A new method of quantifying endometriosis using digital photography
© Springer-Verlag Berlin / Heidelberg 2005
Received: 19 December 2004
Accepted: 18 February 2005
Published: 13 May 2005
The revised American Fertility Society scoring system for quantifying endometriosis is a relatively insensitive tool when assessing peritoneal endometriosis. We describe a new technique that can be used to quantify endometriosis which uses digital photography and a specifically designed computer analysis package to calculate lesion surface area. Using this we were able to demonstrate good intra-observer reproducibility, although inter-observer variability was relatively poor.
Despite the fact that the revised American Fertility Society scoring system (rAFS) [1–3] is the standard technique for classifying endometriosis, it is rather limited in its discriminatory powers when dealing with peritoneal disease. By virtue of the fact that it was developed as a scoring system aimed to correlate with fertility, points are allocated heavily for disease affecting the fallopian tubes and ovaries with very little points being available for peritoneal disease. In fact, for peritoneal disease alone the highest possible score is six, which places it in the mild category. Thus if one is specifically interested in change in peritoneal disease the rAFS is a rather blunt tool.
In view if this, we undertook a pilot study to assess the feasibility and reproducibility of using digital imaging to assess the surface area of specific endometriotic lesions.
This was a three-centre study with multicentre regional ethics committee approval. Six patients were recruited (two from each site). Inclusion criteria were patients who were due to undergo a laparoscopy for suspected or known endometriosis, were over 18 years old, had all gynaecological organs present and had given informed consent. There was no limitation on stage of disease.
All patients underwent laparoscopy in the proliferative phase of the cycle. Laparoscopic entry was carried out in the usual way as per the practice of the gynaecologist, with particular care being taken when the uterus was instrumented not to be too vigorous with bimanual examination. On entry, the abdominopelvic cavity was inspected in the usual way, at which time an endometriotic “index” lesion was selected. This was a lesion that was anatomically relatively easy to photograph with no/minimal manipulation needed, next to which could be placed a needle. The operating camera system was then detached from the laparoscope and replaced by a Nikon COOLPIX 4500 digital camera with a special adaptor to allow attachment of the camera to the end of the laparoscope. The camera had 4.0 megapixel resolution.
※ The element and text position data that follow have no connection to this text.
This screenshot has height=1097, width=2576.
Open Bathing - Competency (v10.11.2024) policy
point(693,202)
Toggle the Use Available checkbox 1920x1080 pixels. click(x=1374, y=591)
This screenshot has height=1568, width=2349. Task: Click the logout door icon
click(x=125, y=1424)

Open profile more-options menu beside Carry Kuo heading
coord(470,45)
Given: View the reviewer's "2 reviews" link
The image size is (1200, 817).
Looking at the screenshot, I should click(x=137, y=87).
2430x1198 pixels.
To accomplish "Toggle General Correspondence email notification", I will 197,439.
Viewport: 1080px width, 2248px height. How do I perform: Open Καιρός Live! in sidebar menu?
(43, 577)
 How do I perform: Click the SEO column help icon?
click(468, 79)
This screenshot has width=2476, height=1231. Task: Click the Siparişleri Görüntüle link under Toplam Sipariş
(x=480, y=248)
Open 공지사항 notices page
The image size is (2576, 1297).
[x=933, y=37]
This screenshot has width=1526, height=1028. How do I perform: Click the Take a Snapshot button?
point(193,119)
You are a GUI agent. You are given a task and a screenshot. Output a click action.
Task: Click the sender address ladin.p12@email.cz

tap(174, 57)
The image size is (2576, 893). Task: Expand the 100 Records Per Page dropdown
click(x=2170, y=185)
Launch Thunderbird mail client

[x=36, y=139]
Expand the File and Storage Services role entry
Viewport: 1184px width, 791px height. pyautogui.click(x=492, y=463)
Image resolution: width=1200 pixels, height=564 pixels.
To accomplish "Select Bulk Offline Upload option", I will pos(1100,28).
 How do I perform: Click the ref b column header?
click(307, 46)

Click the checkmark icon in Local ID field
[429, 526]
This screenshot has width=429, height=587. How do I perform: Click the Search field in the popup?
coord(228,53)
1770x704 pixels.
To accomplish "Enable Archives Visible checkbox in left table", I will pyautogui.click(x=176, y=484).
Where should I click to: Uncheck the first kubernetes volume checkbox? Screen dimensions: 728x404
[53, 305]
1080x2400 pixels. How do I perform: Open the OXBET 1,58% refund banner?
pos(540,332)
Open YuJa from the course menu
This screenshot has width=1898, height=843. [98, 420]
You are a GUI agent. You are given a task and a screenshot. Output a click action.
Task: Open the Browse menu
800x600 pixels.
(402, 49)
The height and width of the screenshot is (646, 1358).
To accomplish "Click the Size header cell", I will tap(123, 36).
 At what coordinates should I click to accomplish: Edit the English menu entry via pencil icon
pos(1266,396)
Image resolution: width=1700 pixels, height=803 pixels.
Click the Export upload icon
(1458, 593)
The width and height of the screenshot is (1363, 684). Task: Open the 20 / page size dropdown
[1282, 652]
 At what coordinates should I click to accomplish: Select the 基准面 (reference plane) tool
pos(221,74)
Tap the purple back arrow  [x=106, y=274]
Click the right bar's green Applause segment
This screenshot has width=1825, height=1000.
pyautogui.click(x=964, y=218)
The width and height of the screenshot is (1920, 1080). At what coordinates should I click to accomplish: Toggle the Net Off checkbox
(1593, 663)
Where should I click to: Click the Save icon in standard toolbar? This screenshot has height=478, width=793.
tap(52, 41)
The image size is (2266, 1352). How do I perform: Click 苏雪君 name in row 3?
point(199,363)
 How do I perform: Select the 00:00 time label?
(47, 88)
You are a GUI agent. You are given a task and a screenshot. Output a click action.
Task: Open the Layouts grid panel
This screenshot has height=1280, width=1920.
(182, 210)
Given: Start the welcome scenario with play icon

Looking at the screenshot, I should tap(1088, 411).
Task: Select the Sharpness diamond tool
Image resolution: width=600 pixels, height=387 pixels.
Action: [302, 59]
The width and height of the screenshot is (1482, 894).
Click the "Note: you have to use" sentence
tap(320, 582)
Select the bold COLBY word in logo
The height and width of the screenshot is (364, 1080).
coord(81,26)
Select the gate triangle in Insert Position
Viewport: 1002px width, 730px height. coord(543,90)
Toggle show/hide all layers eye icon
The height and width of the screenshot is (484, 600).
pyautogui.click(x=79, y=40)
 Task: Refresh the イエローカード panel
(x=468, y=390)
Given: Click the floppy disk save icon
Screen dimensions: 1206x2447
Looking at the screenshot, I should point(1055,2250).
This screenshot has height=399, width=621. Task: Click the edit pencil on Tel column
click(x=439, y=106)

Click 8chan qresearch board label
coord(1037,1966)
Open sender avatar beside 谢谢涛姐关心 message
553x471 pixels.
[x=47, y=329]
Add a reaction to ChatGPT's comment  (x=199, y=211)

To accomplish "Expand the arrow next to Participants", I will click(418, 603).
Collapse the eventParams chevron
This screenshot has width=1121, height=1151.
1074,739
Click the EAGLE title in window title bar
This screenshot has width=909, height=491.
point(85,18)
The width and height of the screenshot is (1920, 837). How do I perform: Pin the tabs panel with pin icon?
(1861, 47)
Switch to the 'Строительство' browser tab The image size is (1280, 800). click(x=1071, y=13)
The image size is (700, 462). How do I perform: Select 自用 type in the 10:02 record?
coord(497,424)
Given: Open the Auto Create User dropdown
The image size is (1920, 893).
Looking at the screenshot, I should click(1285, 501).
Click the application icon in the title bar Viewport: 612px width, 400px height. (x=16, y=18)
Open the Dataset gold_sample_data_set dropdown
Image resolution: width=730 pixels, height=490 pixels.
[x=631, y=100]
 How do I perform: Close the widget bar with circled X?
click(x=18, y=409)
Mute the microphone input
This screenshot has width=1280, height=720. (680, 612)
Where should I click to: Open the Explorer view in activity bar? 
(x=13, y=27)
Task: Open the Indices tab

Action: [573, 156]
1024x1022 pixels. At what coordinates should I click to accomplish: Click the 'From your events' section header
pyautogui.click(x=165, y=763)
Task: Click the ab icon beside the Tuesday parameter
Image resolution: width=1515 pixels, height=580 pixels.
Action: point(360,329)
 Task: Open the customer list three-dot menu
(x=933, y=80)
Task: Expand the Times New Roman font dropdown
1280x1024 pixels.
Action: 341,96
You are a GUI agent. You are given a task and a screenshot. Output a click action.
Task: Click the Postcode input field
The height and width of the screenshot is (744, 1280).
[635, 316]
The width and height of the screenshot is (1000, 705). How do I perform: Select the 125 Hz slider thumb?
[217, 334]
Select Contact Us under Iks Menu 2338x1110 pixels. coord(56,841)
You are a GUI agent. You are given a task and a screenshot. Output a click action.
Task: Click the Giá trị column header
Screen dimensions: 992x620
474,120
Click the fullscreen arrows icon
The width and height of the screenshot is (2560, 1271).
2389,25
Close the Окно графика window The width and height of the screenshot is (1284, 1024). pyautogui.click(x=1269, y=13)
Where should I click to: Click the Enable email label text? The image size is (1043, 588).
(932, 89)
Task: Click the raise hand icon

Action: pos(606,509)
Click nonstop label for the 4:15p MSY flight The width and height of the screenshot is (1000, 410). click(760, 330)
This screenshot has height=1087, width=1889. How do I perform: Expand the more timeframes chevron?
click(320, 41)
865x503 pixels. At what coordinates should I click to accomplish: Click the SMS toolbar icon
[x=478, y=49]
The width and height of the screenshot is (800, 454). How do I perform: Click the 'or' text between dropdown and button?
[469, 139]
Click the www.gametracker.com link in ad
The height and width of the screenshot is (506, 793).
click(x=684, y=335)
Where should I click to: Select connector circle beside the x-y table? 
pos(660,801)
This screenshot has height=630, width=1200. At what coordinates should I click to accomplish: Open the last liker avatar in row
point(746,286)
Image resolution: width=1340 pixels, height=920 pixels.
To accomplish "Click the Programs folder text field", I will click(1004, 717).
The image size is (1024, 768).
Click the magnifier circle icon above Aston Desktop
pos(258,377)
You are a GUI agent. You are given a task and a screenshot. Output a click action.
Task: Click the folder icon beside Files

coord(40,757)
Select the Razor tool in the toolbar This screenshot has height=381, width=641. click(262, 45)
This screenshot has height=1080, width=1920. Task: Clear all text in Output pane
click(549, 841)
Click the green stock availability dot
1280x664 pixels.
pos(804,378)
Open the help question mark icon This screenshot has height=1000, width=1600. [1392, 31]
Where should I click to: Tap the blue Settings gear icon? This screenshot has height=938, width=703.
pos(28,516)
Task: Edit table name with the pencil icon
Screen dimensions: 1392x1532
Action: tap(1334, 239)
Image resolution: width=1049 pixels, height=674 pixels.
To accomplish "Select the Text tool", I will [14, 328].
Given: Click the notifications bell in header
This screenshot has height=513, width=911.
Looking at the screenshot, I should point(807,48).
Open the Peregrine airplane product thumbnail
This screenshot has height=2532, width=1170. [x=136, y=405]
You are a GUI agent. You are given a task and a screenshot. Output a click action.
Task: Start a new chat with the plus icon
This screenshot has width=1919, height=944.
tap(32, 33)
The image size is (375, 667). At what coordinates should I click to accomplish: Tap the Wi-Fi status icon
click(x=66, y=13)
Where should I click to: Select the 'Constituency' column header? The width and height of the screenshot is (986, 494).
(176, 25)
A straight 13 mm surgical needle (with 2.0 vicryl attached) was introduced via a second port and placed as close to the lesion as possible in the same plane. The light setting on the camera was set to incandescent with a light intensity of zero (range −3 to +3).
Using auto focus, supplemented by manual focus where necessary, the lesion was photographed close-up, ensuring that the whole lesion and needle was in view. The laparoscope was then pulled back, the camera refocused, and a wide-angle picture taken to allow the location of the lesion to be demonstrated.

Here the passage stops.